教育マネジメントがうまくいかないのは何が原因なのか?
教育や評価におけるマネジメントツールでうまくいっていないケースはどのような原因がありますか?
例えば、目標設定管理シートや行動進捗確認書、OJT評価表のようなツールは、上司と部下の両方が「どういった能力を構築できたか」、そしてその「プロセス」が分かるものでないといけません。期間を通じて自分が出した結果・成果、そして、これからの成長を見据えてすべきことが記載されていなければ、機能しているとは言えないと思います。
ただ、実際に拝見すると、フォーマット自体は良くても、
・フィードバックのコメントや使用する言葉が相手の目線になっていない
・上司が部下の成長と心底向き合っていないのが透けて見える
・悪気はないかもしれないが、部下がやる気を失くすような文章や表現が並んでいる
というケースはよくあります。そのほか、上司から「○○をやっておくように!」など、ひたすら命令や頼みごとばかり書いているものもあります。これではいくら研修を行っても人は育ちません。
その仕事をする意味や目的を面談でしっかりと伝え、そもそも誰のために、何のために仕事があるのか、そういった話をしていくことで初めて部下のキャリア・成長に関わっていくことができるのです。
一方、もともと向上心があり、素養を満たしている人は状況に関わらず自身で能力開発をしていきますが、そのような人財はいつか会社を巣立つことになる可能性が高いです。
ほかには、部下の仕事に対してフィードバックをしていない、様々なツールの中に上司のコメント欄が無いというケースもありますが、これはもう論外です。
理由はお気づきだと思いますが、いくつか挙げるなら「評価の帳尻合わせができなくなる」「忙しくてコメントバックが手に余る」「そもそも普段から部下に関心がないから書けない」などなど……。これでは、スキルが限定化してしまいますし、部下の習熟度に合わせて上司の知見やノウハウを授けていかなければ、部下との業務遂行力の差はいつまでたっても埋まることはありません。そうすると、やがて上司自身の成長も行き詰まり、結果的に組織の成長も止まってしまうでしょう。そうなると全ての成長は成り行きや、自然発生的なラッキーに頼るしかなくなってしまいます。
弊社がひと手間かけてでも「モノ」と「ヒト」の両面から是正していくのは、このような小さな綻びが積み重なって、少しずつ組織が機能不全に陥るのを避けるためです。
教育マネジメントをうまく機能させるために、まずは育てる方と育てられる方の両者が「成長」に対して向き合う、そして「何をもって成長とするのか」という、成長の定義を対話によって一致させることも大切だと考えています。そして、継続的に成長していくためには目標と課題をしっかり「視える化」し、行動に移すことが大切です。
教育体系は一度構築したら終わりではない
教育体系を新しく構築するにあたり、企業(人事)担当者が懸念するのはどのようなことがありますか?

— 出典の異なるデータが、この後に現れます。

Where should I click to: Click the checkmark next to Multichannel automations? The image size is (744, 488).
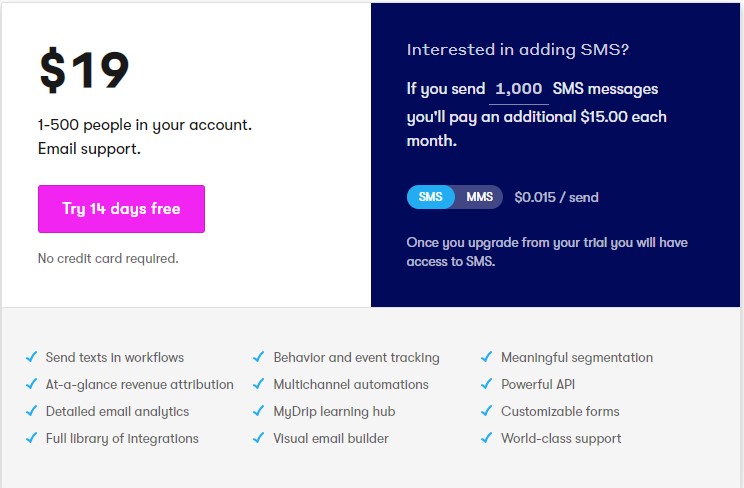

多くの担当者の方が気にしているのは「ウチに合うかどうか」「社員に受け入れられるかどうか」ではないでしょうか。
構築に際し、一定の抵抗勢力というのは必ず出てきます。教育が根付くかどうかはその先の話です。ただ、「ウチに合う」かどうかだけで研修内容を考えたり、ツールなどは便宜上このままでいいと妥協したりするのは少し違います。もちろん課題感や組織風土に照らし合わせますが、能力だけではなく人間としての成熟も図っていくという視点は教育体系の構築に必要です。そもそも経営視点で見た際に何かしらの問題が出てきているので、リソースの根幹でもある「ヒト」、すなわち教育体系を見直すことになるわけですが、そこで全てを「ウチに合う」条件にすることで、発展性が加速したり新しく何かを生み出したりする原動力になるとは思えません。
これは経験則ですが、教育体系の見直し・新規導入にあたり、必ず変えていかなければならないことが出てきます。そうなると、変化に対しての覚悟や他者・他部署を巻き込むという行動姿勢は重要となってきます。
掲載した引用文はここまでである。